Joseph Losinski pleaded guilty in Weld County District Court to one count of aggravated cruelty to animals and one count of intimidating a victim or witness, both felonies, said Weld County district attorney spokesman Heath Montgomery.
He faces up to 7 1/2 years in the state Department of Corrections when he is sentenced on Dec. 12.
In a case that alarmed residents of a quiet Firestone neighborhood, Losinski laced meat with strychnine, a powerful poison, and fed the meat to a neighboring couple's two dogs, according to police and court records.
On Aug. 8, 2011, Travis and Tesla Dougherty found their dogs, a German shepherd named Dozer Boy and a chocolate lab named Kyera, dead in the backyard with strychnine-tainted meat lodged in their throats, according to a Firestone police search warrant obtained by 7NEWS.
Later, Losinski sent an intimidating letter to the owners of the dogs, Montgomery said.
7NEWS reporter Jaclyn Allen learned that Losinski, who had just moved to Firestone from Winona, Minn., was accused of poisoning animals in Minnesota.

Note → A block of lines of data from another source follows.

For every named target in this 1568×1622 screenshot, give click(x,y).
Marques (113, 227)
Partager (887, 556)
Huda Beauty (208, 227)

In Winona, a former neighbor told 7NEWS that he took out a restraining order against the Losinski after animal carcasses started turning up on his property.

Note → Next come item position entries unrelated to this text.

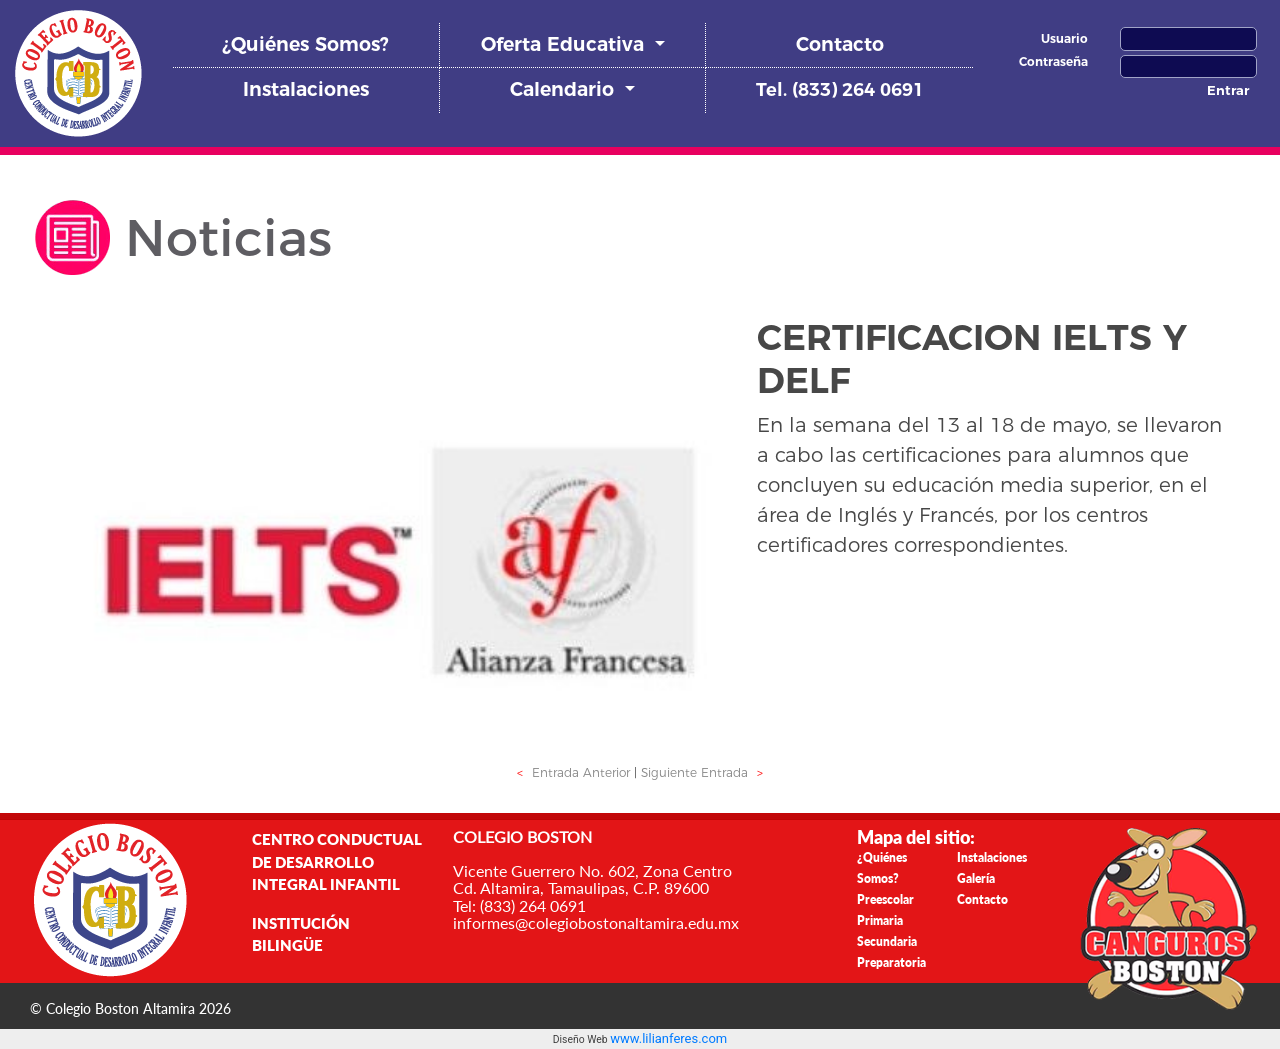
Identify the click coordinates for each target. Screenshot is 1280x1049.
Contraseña (1053, 61)
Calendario (565, 89)
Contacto (840, 44)
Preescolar (885, 899)
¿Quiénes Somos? (305, 44)
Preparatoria (891, 962)
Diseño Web (581, 1039)
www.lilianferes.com (668, 1038)
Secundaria (887, 941)
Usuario (1064, 38)
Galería (976, 878)
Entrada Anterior (571, 772)
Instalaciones (306, 89)
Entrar (1228, 90)
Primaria (880, 920)
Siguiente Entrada (704, 772)
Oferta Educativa (565, 44)
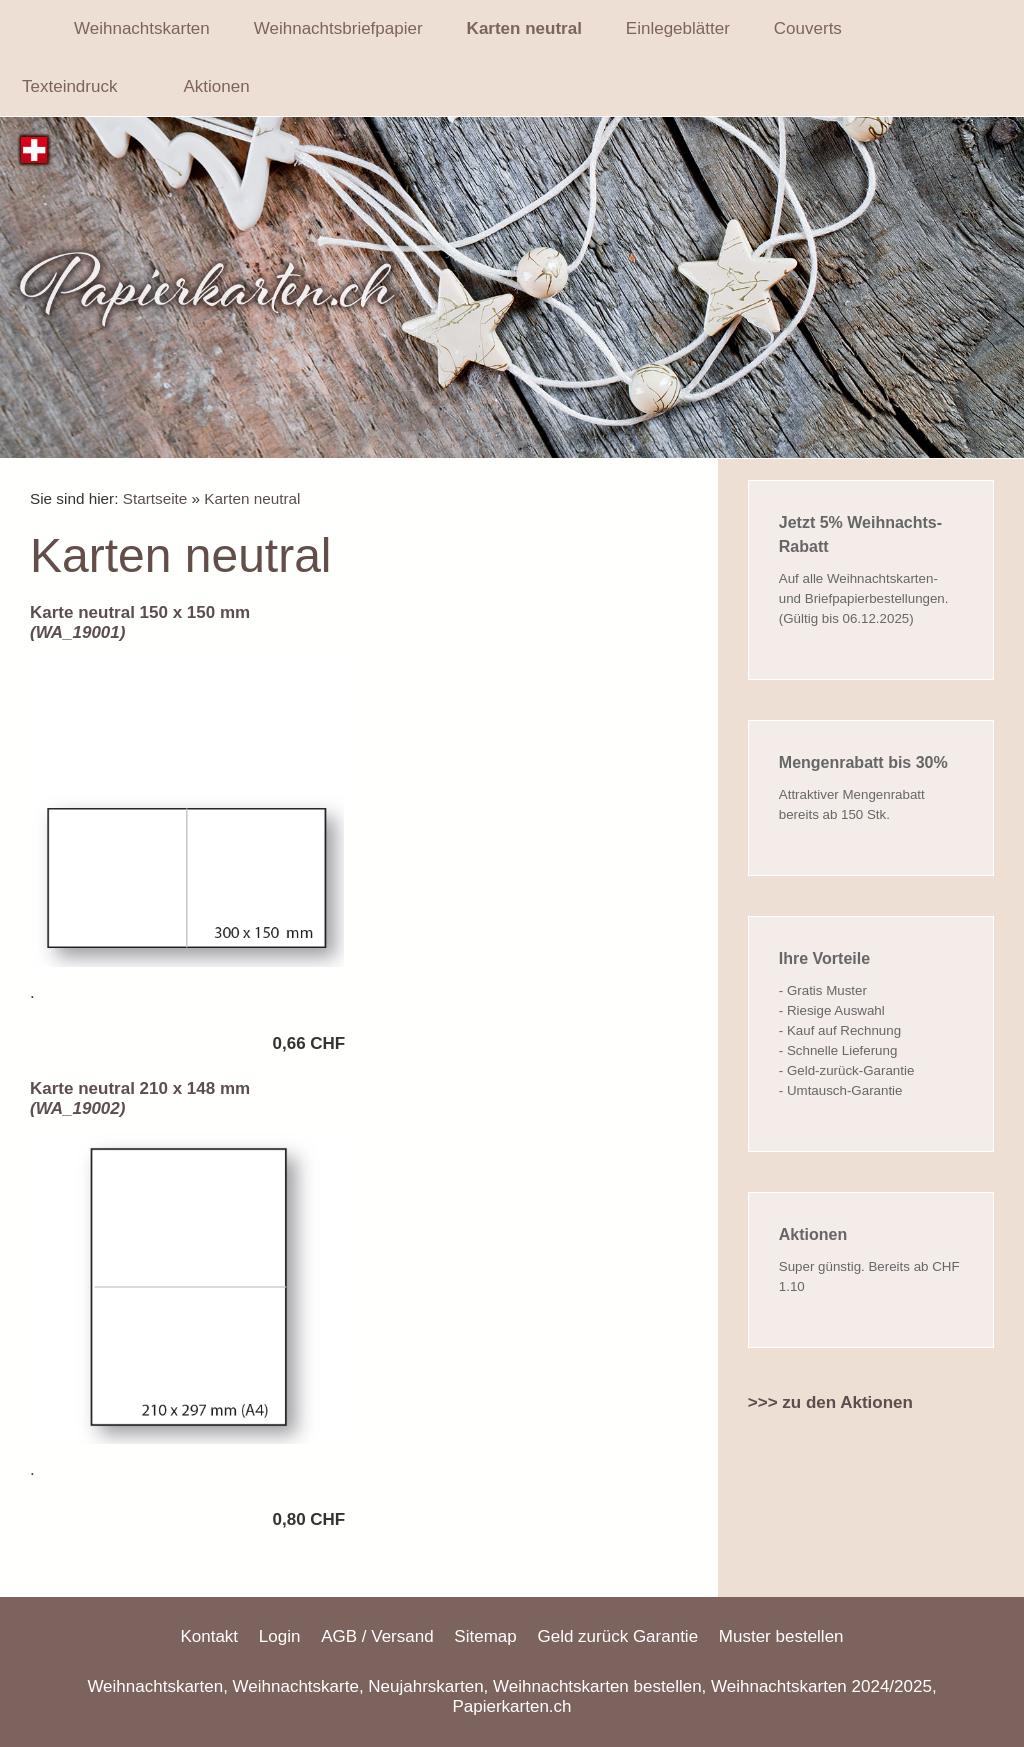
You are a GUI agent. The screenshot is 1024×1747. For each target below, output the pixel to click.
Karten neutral (252, 498)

"It was the biggest dead raccoon I have ever seen," the Winona neighbor said said. "And we believe he threw that there right outside our bedroom window."
Police records show another former Winona neighbor, Barbara Crozier, told police that "all three of their dogs were poisoned ... with strychnine" and that she suspected the man, "but couldn't prove it."
In the Firestone poisonings, police records showed that investigators searching for strychnine seized items from the Losinski's home, including "unknown granular substances" that were taken in for testing.
The search warrant also stated that an agent with the U.S. Environmental Protection Agency found meat in the Losinski's trash can that had similar characteristics to the meat found in the throats of the Doughertys' poisoned dogs.
The Doughertys and other neighbors lived in fear for more than four months until police had enough evidence to arrest Losinski on Dec. 20, 2011.
"It's really hard living next to somebody that you know killed your dogs," Travis Dougherty said.
7NEWS' Jaclyn Allen once confronted Losinki at his home, asking: "Did you poison your neighbors' dogs?"
"No," replied the man, denying any involvement in the dog killings. Then his wife told him to shut the door.
The Environmental Protection Agency was involved in the investigation due to strychnine being a controlled poison that requires special permits to possess.
Deputy District Attorney Jennifer Hill prosecuted the case.